§ **Task objective**:
Take the line with "This screenshot has" and every line after it in the entries below, and set them down exactly, without any pictures.

Data shown: Begin

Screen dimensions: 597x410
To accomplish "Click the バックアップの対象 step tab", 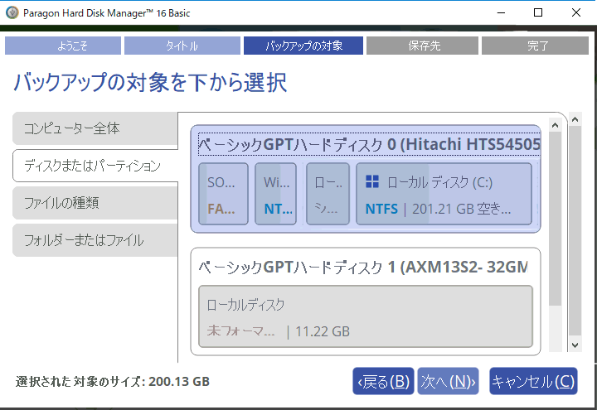I will point(303,46).
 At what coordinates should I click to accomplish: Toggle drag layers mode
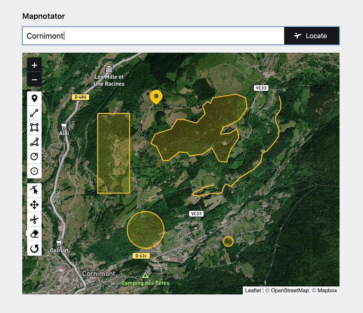coord(35,205)
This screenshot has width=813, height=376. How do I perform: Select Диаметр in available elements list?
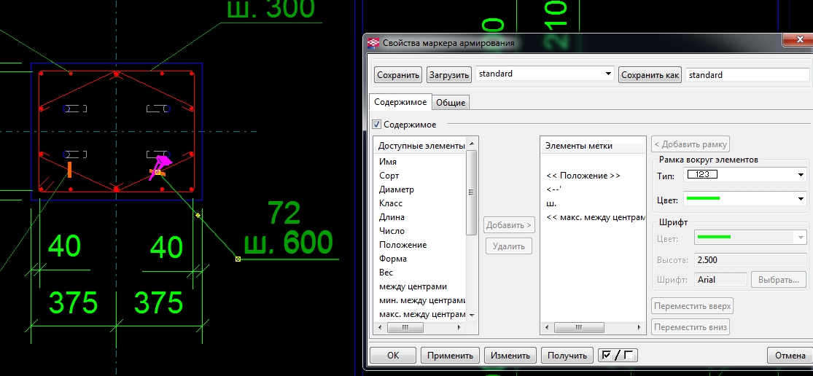pyautogui.click(x=397, y=189)
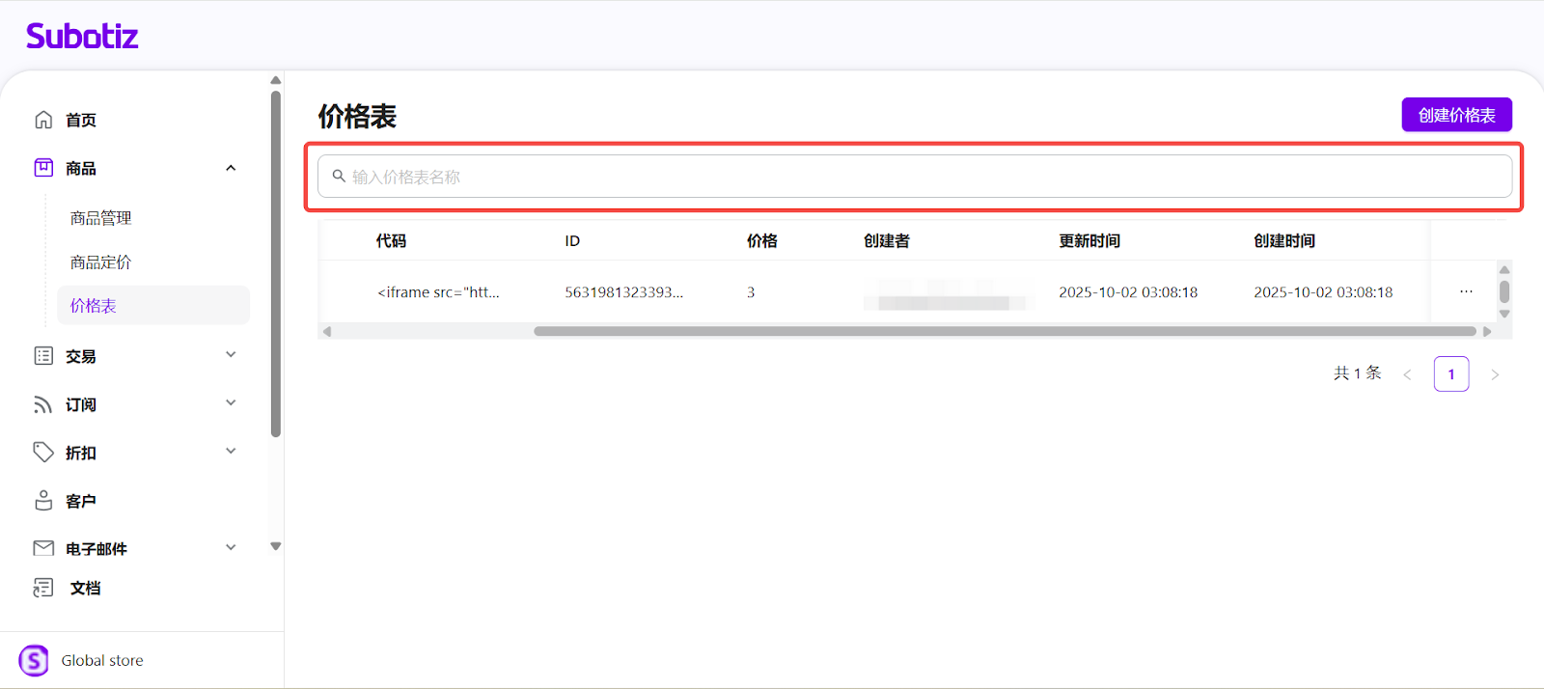Click the home icon in sidebar
The width and height of the screenshot is (1544, 689).
point(43,120)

Data shown: End

§ **Answer to this task**:
This screenshot has width=813, height=376. How do I perform: Select Диаметр in available elements list?
pyautogui.click(x=397, y=189)
Click the home icon in sidebar
The width and height of the screenshot is (1544, 689).
point(43,120)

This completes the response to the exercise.